EAST AURORA, N.Y. — Last week the seminarians and staff at Christ the King Seminary in East Aurora found out it'll be closing in May, after operating there for more than 45 years.
The Buffalo Diocese says the plan to cease operations was approved by the seminary's board of trustees and the five governing members of the corporation.
It means 30 staff members and seminarians will be without a job.
One of them is Rev. John Mack who says the news was "devastating" to everyone, especially because they had no idea it was coming.
"A staff of folks who included people who had been in the seminary for long terms were somehow dumbfounded because they had never been consulted, they had never been involved in the decision," Mack said.
A spokesperson for the Diocese says that's not true saying "contrary to implication, the Seminary community was the first to learn of this decision, prior to communicating to the media or the broader public."
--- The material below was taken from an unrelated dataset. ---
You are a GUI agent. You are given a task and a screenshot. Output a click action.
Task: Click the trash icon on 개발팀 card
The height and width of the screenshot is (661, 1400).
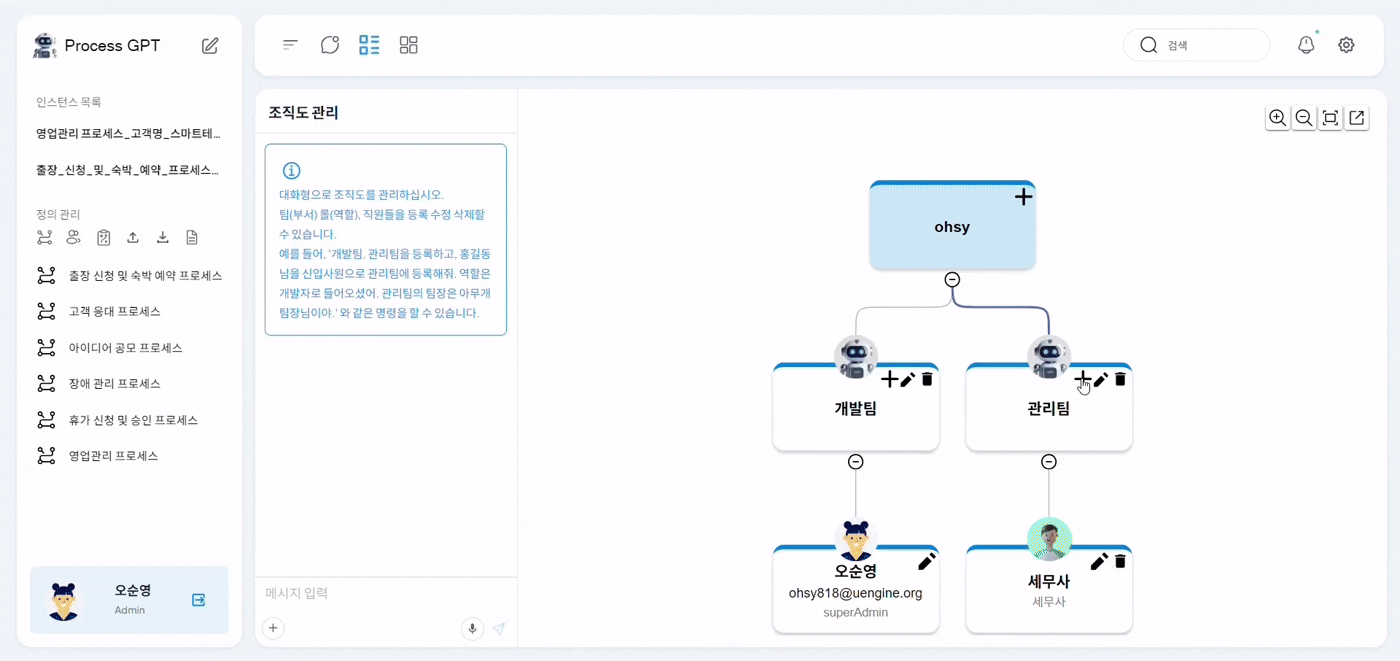[x=927, y=379]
He added the diocesan president-rector, general and moderator of the curia were there to make the announcement, alongside the Youtube video of Scharfenberger since he was unable to be there in person given his other commitments.
But Mack says the way in which his colleagues were told is not the way it should have been done.
"The decision was made to them by a Youtube video, which is about as impersonal as you can get and is certainly not what we understand what it means to be a pastor," Mack said.
He adds the diocese made the announcement to them without a plan.
The decision to cease operations at Christ the King comes as the diocese considers filing for bankruptcy due to a large number of lawsuits filed under the Child Victims Act.
Scharfenberger says the seminary has been losing $500,000 each year for a decade.
Mack says the seminary's employees were not naive about the financial problems Christ the King has, but he says there's a much larger issue that needs to be dealt with.
"Personally, and I could never prove this, I sometimes wonder if we're a scapegoat for refusal to deal with a broken culture at the heart of the diocese," Mack said.
Mack says he's talking because he feels people are uncomfortable and afraid to say anything. He says while he appreciates authority, he can't believe how the whole thing happened and how people's lives will be affected by the closing.